I'm glad to see Paine has gotten around to posting an expose of the Lewin group--he was touting there work here a week ago, until I posted some links exposing their connections to the HMO industry; Paine culled this material from the links I posted in the Nancy Pelosi thread. Better late than never for Paine to educate himself on this topic.

If there are premiums for the public sector, there's no point. People are already having trouble paying HMO premiums--in a hybrid plan, saddled with the oldest and sickest people, the public sector would be under tremendous pressure to have higher premiums than the private plans, which would aggressively--and probably unscrupulously-market the young and the healthy. The whole hybrid business is fraught with irrationalities and stupidities--it's a specious PR con all the way, just another way of trying to keep the HMO execs and stockholders in clover, and the hell with the public--the usual Washington ethos.

The multiple payers in Germany are all nonprofit. Any profit-making sector in health care is absurd and unworkable.

Why Paine keeps contorting himself into a pretzel over this fraudulent hybrid plan is beyond me; to me it's just a matter of his stubborn centrist-liberal instincts refusing to reckon with the truth.

op:

"..some anti-single payer inside the beltway corporate liberals like Ron Pollack, Andy Stern, Len Nichols, and AARP.

Again, the insurance industry is not the primary problem in this health care fight.

Health insurance corporations are fighting for their corporate lives.

Single payer health insurance would put them out of business.

It’s the corporate liberals like Baucus, Pollack and Stern that are the primary problem.

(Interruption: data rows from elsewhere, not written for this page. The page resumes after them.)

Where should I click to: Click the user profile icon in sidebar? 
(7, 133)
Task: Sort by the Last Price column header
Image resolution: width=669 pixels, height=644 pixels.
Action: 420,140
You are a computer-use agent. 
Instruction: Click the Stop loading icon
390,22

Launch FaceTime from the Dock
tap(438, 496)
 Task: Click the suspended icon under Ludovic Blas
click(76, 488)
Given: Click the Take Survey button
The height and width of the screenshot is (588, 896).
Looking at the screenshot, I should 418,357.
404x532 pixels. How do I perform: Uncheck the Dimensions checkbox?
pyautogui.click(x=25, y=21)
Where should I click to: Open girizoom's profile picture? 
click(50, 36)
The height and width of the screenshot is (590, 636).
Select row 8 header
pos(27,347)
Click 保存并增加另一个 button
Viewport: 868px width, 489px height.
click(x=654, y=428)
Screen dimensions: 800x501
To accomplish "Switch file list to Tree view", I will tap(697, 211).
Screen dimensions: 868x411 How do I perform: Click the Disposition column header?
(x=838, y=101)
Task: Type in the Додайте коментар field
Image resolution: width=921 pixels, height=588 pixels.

They say they are standing with the people.

But in fact they are working hand in glove with the health insurance industry to keep single payer off the table"

The HMOs are not the main problem in the sense of not being the immediate problem, but they are the mediate problem. But they are the main problem in the sense that they are the primal problem. The immediate problem is the corporate liberals like Baucus, Pelosi, and Obama who front for the HMOs; but the pols' strings are being pulled by the HMOs. The HMOs call the tune, and the pols dance to it.

I think what Russell means (in the excerpt quoted by Paine) is this: we should not be calling demonstrations at meetings of AHIP, because it's foolish to expect AHIP to do anything other than fight for its member companies' survival; we should be demonstrating against and harassing the pols who do the HMO's bidding. I've seen Healthcare-Now--a worthy single-payer activist group--calling for demonstrations at meetings of AHIP. I agree that this is misplaced--the main public pressure and scrutiny should be on the Washington politicians who are implementing the HMOs' agenda. In principle they have the power to thwart the HMO agenda and act in the public interest--they can and must be harassed/pressured/humiliated into doing so. The HMOs never will.